What this task involves — Among the lines below, a stretch begins at the one with "The image size is (1024, 597)." and ends at the one with "The width and height of the screenshot is (1568, 751).". Repeat that stretch exactly, ends included.

Segment Start: Records shown

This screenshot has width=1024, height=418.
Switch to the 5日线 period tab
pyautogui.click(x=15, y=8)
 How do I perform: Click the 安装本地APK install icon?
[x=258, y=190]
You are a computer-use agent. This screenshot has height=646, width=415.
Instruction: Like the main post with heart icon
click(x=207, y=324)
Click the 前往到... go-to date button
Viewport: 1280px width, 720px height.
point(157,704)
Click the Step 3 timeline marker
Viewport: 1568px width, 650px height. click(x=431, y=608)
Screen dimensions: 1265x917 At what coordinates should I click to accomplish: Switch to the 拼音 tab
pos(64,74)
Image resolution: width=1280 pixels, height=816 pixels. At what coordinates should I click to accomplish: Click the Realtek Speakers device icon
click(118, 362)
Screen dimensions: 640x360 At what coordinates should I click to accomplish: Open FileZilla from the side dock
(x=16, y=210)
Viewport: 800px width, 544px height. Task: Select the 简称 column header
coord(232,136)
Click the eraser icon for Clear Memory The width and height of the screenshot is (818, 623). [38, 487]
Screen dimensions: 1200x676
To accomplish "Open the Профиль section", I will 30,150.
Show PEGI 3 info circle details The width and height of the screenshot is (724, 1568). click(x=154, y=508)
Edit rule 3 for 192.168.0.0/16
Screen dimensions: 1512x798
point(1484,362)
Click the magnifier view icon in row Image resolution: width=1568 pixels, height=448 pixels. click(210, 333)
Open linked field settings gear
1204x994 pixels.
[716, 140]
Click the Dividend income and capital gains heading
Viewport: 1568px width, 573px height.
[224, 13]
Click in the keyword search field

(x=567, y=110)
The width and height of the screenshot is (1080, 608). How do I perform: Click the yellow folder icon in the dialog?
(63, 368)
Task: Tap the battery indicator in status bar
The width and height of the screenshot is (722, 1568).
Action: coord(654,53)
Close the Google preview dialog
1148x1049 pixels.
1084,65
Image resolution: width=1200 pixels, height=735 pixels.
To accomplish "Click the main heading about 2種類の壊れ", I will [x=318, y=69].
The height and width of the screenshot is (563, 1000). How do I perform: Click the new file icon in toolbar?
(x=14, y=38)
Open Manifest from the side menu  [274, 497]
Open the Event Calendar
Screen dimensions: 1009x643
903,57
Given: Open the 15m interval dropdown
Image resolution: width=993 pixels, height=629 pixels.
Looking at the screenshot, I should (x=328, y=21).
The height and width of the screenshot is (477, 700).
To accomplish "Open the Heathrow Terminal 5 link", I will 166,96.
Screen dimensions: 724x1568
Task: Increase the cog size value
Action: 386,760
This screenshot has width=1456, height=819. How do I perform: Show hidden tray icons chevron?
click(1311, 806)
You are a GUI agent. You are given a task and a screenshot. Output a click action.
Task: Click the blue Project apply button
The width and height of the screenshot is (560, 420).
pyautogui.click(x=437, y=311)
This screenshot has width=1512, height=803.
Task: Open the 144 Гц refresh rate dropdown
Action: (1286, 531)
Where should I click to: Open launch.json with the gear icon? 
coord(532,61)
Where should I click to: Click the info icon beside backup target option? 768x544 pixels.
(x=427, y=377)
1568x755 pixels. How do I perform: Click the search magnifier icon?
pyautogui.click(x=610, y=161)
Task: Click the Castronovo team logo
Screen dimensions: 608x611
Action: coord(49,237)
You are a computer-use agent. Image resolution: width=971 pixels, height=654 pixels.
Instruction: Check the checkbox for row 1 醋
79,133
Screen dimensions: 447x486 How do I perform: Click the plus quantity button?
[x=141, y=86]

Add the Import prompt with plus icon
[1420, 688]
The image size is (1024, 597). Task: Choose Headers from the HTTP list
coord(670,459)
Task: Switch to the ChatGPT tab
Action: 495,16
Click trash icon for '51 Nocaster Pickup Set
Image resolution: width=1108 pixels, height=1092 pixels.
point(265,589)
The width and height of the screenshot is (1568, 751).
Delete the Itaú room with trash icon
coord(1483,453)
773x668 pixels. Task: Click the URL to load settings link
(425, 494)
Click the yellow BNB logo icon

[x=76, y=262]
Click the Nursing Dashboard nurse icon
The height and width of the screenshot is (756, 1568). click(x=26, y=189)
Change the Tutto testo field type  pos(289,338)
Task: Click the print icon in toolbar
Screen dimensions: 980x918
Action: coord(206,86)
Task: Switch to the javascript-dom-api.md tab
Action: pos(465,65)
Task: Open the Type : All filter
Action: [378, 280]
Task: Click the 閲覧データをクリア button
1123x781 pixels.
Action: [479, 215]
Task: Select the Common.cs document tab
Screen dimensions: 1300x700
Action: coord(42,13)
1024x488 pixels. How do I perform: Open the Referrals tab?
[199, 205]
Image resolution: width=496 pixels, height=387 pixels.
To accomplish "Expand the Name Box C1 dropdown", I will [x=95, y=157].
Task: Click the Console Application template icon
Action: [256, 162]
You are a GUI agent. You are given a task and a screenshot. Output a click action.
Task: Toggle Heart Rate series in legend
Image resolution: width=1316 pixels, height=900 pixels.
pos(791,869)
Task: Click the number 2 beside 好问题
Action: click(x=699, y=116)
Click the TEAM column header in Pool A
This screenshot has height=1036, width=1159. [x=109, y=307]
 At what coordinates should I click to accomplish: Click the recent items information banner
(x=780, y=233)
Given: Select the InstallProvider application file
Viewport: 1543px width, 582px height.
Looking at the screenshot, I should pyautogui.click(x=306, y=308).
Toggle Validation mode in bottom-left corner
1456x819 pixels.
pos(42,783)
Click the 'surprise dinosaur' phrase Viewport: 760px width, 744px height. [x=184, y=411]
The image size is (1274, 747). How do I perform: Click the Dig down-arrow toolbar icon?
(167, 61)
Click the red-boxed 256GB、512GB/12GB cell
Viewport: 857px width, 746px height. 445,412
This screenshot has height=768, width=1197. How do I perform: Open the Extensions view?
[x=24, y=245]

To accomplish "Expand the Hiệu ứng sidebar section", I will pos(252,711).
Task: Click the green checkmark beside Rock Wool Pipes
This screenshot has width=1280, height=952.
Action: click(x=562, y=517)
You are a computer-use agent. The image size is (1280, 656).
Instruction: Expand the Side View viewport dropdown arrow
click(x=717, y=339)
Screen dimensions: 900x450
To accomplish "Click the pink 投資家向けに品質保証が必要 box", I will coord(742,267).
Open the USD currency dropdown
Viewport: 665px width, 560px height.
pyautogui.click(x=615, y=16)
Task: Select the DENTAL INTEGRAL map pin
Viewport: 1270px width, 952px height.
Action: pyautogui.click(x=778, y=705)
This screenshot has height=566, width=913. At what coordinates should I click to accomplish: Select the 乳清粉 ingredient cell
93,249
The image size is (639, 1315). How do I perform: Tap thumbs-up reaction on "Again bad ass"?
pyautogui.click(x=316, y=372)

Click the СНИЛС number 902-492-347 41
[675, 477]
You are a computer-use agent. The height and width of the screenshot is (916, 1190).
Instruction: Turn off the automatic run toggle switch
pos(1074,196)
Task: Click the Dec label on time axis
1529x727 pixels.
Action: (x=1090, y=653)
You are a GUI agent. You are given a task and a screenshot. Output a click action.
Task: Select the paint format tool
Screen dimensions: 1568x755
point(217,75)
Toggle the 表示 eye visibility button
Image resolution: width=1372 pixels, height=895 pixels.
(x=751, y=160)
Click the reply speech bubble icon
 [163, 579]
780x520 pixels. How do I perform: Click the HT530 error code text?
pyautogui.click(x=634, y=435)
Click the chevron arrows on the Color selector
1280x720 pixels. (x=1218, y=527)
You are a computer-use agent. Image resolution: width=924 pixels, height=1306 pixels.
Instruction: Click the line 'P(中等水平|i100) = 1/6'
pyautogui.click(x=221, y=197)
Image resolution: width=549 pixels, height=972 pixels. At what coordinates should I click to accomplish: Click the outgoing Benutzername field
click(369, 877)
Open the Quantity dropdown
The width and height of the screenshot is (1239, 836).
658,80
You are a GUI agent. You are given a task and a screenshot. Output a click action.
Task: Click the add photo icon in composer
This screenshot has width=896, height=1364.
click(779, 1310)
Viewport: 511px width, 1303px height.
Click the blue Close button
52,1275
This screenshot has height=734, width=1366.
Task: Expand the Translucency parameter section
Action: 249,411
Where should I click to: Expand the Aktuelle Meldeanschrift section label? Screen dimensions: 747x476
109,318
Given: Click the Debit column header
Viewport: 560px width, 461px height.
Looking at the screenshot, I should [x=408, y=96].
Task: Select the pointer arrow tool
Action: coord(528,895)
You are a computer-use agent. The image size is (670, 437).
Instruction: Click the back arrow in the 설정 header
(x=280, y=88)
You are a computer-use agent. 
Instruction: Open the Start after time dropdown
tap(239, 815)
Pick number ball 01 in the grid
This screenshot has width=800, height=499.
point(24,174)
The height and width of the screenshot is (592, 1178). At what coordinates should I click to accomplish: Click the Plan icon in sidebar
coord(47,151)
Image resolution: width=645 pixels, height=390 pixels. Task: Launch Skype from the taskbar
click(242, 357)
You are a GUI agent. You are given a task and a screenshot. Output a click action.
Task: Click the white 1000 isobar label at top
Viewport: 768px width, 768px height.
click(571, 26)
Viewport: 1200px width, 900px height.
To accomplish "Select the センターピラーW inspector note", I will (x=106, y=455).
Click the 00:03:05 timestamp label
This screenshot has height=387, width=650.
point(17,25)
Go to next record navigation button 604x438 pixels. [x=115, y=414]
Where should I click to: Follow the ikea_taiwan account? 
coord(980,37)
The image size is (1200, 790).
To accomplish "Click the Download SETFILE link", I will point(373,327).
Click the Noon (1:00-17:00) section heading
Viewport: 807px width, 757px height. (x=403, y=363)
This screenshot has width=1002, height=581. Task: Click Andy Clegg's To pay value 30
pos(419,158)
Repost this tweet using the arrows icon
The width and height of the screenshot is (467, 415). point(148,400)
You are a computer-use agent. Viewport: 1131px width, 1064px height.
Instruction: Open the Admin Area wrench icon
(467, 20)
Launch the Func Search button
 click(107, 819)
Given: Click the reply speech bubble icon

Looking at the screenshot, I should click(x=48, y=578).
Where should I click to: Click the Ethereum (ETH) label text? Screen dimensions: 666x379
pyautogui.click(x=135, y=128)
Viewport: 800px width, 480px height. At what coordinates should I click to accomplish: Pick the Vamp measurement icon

Segment End: Records shown

Solution below —
The image size is (1024, 597). Task: Choose Headers from the HTTP list
coord(670,459)
Task: Switch to the ChatGPT tab
Action: 495,16
Click trash icon for '51 Nocaster Pickup Set
Image resolution: width=1108 pixels, height=1092 pixels.
point(265,589)
The width and height of the screenshot is (1568, 751).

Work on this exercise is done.